A naive implementation might have a BundleTracker read this catalog
file when the bundle is loaded and simply publish each named resource
by instantiating a service for each and maintaining some sort of map
that can associated fully qualified resource names with services. If a
resource inside a bundle states that it depends on another resource
called "com.example.sounds.zap", the resource manager just looks up the
name in the map and returns a reference to the corresponding service.

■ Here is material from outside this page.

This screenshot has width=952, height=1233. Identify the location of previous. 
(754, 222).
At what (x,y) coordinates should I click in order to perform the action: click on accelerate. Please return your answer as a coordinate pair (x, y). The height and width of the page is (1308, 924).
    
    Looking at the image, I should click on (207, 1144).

The problem here should be immediately obvious: If two different
versions of the same bundle are loaded then there are going to be
naming conflicts. Resource defintions are essentially loaded into one
big global namespace, and we essentially get DLL-hell for resources.
If a resource in bundle A specifies that it depends on a resource in
bundle B, but a different version of bundle B (let's call it C) was
loaded afterwards and essentially overrode the contents of B... Ouch.

A better implementation would take into account the dependency and
version information included in the bundle manifest. So, for example,
a bundle A might declare that it depends on bundle B, and the
resource manager implementation would ensure that only the resources
exported by B are visible to A. If another version of bundle B is
loaded that has a version range incompatible with that specified by
bundle A (let's call it bundle C), then A cannot see the resources
published by C. Bundle A carries on referring to other resources using
fully-qualified names as normal, and the underlying resource manager
ensures that those names are mapped to those resources in bundle B
from the perspective of A.

I'd like to implement this, but I feel like I'd more or less be
reinventing OSGi on top of OSGi. Is there some way I can delegate all
of this work back to OSGi's resolver? From what I can see, the
capability system is designed to facilitate this sort of thing, but as
it's relatively new, I can't find any good literature on how to apply
it. I'm not sure if it's even appropriate to my needs.